Nessuno ha diviso il mondo del calcio in due come lui negli ultimi anni: da una parte i tifosi delle squadre che ha allenato, che lo adorano, e dall'altra gli avversari, quelli che lui definirebbe sportivamente nemici, che lo detestano. D'altronde Josè Mourinho non è mai stato uomo da mezze misure: diretto, sicuro di sè al limite dell'arroganza, con il gusto della polemica, antipatico o da amare a seconda dei punti di vista: uno così è destinato a dividere, c'è poco da fare. D'altronde tutto ciò è il suo pane quotidiano, è ciò che gli permette di tenere l'adrenalina alta e la spia della sfida da vincere sempre accesa, elementi che forgiano un carattere che è, probabilmente, il punto di forza di questo carismatico allenatore e delle sue squadre. Fu lui stesso, ai tempi dell'Inter, a parlare di "rumore dei nemici", riferendosi alle polemiche che qualcuno riservava al gioco della sua squadra. Perchè Josè Mourinho è questo, è uno che si nutre della sfida di dover sconfiggere un "nemico", ancor meglio se valoroso. Come lo erano le avversarie di questa Premier, tutte costrette a inchinarsi con 3 giornate d'anticipo: un Arsenal finalmente quadrato e cinico, un Manchester City dal parco attaccanti formidabile, uno United che in estate non aveva badato a spese per tornare competitivo. Ma ha vinto il suo Chelsea, dominando dall'inizio alla fine, senza perdere uno scontro diretto, non perdendo una partita di Premier dal match di Capodanno con il Tottenham. 

Gli anti-Mourinhiani avevano sorriso, dopo il primo digiuno in carriera della scorsa stagione, ma Mou li ha subito zittiti, con una formidabile doppietta, perchè il Chelsea, quest'anno, mette in bacheca anche una Coppa di Lega, vinta battendo il Tottenham in una finale senza storia. 

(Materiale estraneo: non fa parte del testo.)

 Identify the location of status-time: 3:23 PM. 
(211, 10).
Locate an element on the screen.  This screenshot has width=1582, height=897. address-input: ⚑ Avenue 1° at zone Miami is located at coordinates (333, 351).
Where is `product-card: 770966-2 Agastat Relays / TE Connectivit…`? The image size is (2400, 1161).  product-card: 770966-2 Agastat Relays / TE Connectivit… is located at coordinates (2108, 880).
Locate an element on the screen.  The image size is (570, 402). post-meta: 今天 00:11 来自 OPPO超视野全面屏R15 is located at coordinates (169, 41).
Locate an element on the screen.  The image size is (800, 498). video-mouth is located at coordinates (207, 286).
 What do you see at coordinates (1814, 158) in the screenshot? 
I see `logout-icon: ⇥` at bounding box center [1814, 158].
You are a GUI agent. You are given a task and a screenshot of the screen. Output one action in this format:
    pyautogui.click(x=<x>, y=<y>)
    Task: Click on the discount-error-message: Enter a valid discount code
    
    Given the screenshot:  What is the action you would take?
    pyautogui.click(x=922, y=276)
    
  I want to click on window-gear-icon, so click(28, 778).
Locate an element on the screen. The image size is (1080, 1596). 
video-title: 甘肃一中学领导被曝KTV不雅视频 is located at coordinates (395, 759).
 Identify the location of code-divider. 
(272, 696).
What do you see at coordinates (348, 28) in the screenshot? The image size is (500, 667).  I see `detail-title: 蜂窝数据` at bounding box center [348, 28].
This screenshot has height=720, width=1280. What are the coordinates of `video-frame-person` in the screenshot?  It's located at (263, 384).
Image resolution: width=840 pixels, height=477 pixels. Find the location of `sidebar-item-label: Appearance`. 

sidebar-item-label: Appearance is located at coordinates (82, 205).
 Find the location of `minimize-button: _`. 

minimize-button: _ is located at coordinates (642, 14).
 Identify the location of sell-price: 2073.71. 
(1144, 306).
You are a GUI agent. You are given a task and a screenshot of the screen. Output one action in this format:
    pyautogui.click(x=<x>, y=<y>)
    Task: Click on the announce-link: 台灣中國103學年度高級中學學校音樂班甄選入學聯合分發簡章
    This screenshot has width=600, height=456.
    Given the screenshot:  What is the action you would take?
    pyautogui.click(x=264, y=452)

Perchè tutto si può dire di Mourinho, si può dire che non è simpatico, si può dire che le sue squadre sono solide e ciniche, ma non incantano come quelle di Guardiola o Klopp, ma su una cosa nessuno sportivo può obbiettare: Mou è un vincente, forse l'emblema dell'allenatore vincente in assoluto. In 15 anni di carriera solo una volta è rimasto all'asciutto, raccogliendo la bellezza di 22 trofei, molti dei quali al limite dell'epico. Le pagine firmate con Inter e Porto rimarranno leggenda: il Triplete coi nerazzurri è ancora negli occhi degli italiani e lo rimarrà per sempre, Mou affiancherà per sempre Helenio Herrera nel cuore dei tifosi interisti, alla guida di una squadra protagonista della classica stagione perfetta, eliminando le più forti squadre di quella Champions, dal Chelsea al Barcellona dominante di quel periodo, fino al Bayern in finale. Coi Dragoes, forse, il vero capolavoro: altro Triplete e, soprattutto, altra Champions, alla guida di una squadra su cui neanche il più ottimista avrebbe puntato un euro a inizio torneo.

Quello di ieri è il terzo titolo inglese con il Chelsea, in un campionato, come detto, pieno di antagoniste fortissime. Il primo nel 2005, quando, dopo un attesa lunga 50 anni, Stamford Bridge tornava ad essere il centro nevralgico del calcio inglese, e i Blues si avviavano a diventare la realtà attuale.

Altro capolavoro nella stagione 2011-2012, alla guida del Real Madrid. E' una Liga su cui da anni vige la dittatura del Barcellona di Guardiola, imbattibile, autentico incubo madridista. I Blancos di Mou riesco nell'impresa di dominare quella Liga, con il punteggio record di 100 punti, espugnando e zittendo il Camp Nou con uno storico 2-1, sotto i colpi di Kedhira e CR7. Un Camp Nou che in quegli anni sembrava fortino inespugnabile, costretto a inchianarsi ancora, dopo l'impresa da allenatore dell'Inter, di fronte alla truppa del generale Mou. 

Tutto ciò senza contare gli altri trofei, quelli "normali", o che sembrano tali quando a vincerli è uno così. Uno che è abituato a firmare imprese speciali. Semplicemente: The Special One.